● What to produce
Down to the last line, restate the listing below exactly.

Segment Open

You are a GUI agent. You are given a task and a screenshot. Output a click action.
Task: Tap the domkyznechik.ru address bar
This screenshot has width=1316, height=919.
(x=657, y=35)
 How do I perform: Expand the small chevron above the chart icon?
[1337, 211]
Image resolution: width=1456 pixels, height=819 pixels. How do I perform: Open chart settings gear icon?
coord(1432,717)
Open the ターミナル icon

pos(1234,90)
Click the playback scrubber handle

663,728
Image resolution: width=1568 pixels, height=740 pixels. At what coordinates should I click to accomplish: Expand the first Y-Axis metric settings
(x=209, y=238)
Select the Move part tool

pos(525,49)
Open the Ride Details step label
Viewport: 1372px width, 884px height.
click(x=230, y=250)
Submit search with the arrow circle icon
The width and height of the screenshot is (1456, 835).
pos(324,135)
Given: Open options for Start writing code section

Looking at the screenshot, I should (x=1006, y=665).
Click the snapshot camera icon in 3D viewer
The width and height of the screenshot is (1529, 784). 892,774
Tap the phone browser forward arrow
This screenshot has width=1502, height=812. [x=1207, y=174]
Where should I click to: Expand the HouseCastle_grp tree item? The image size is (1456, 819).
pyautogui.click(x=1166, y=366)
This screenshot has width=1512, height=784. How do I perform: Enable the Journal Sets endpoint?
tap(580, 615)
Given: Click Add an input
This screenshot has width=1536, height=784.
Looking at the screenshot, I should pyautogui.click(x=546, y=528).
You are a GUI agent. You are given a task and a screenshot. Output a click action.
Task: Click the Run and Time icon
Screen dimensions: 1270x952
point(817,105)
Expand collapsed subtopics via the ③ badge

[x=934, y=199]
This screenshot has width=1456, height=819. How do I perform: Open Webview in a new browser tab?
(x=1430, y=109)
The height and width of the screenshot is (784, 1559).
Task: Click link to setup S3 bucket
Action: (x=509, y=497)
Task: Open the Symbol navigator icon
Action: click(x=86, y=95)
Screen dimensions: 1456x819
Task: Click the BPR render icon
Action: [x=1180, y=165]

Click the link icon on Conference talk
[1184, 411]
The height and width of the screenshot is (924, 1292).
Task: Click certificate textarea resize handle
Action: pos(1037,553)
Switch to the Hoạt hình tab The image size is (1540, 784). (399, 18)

Segment Closed

● Answer box
You are a GUI agent. You are given a task and a screenshot. Output a click action.
Task: Tap the domkyznechik.ru address bar
This screenshot has width=1316, height=919.
(x=657, y=35)
 How do I perform: Expand the small chevron above the chart icon?
[1337, 211]
Image resolution: width=1456 pixels, height=819 pixels. How do I perform: Open chart settings gear icon?
coord(1432,717)
Open the ターミナル icon

pos(1234,90)
Click the playback scrubber handle

663,728
Image resolution: width=1568 pixels, height=740 pixels. At what coordinates should I click to accomplish: Expand the first Y-Axis metric settings
(x=209, y=238)
Select the Move part tool

pos(525,49)
Open the Ride Details step label
Viewport: 1372px width, 884px height.
click(x=230, y=250)
Submit search with the arrow circle icon
The width and height of the screenshot is (1456, 835).
pos(324,135)
Given: Open options for Start writing code section

Looking at the screenshot, I should (x=1006, y=665).
Click the snapshot camera icon in 3D viewer
The width and height of the screenshot is (1529, 784). 892,774
Tap the phone browser forward arrow
This screenshot has width=1502, height=812. [x=1207, y=174]
Where should I click to: Expand the HouseCastle_grp tree item? The image size is (1456, 819).
pyautogui.click(x=1166, y=366)
This screenshot has width=1512, height=784. How do I perform: Enable the Journal Sets endpoint?
tap(580, 615)
Given: Click Add an input
This screenshot has width=1536, height=784.
Looking at the screenshot, I should pyautogui.click(x=546, y=528).
You are a GUI agent. You are given a task and a screenshot. Output a click action.
Task: Click the Run and Time icon
Screen dimensions: 1270x952
point(817,105)
Expand collapsed subtopics via the ③ badge

[x=934, y=199]
This screenshot has width=1456, height=819. How do I perform: Open Webview in a new browser tab?
(x=1430, y=109)
The height and width of the screenshot is (784, 1559).
Task: Click link to setup S3 bucket
Action: (x=509, y=497)
Task: Open the Symbol navigator icon
Action: click(x=86, y=95)
Screen dimensions: 1456x819
Task: Click the BPR render icon
Action: [x=1180, y=165]

Click the link icon on Conference talk
[1184, 411]
The height and width of the screenshot is (924, 1292).
Task: Click certificate textarea resize handle
Action: pos(1037,553)
Switch to the Hoạt hình tab The image size is (1540, 784). (399, 18)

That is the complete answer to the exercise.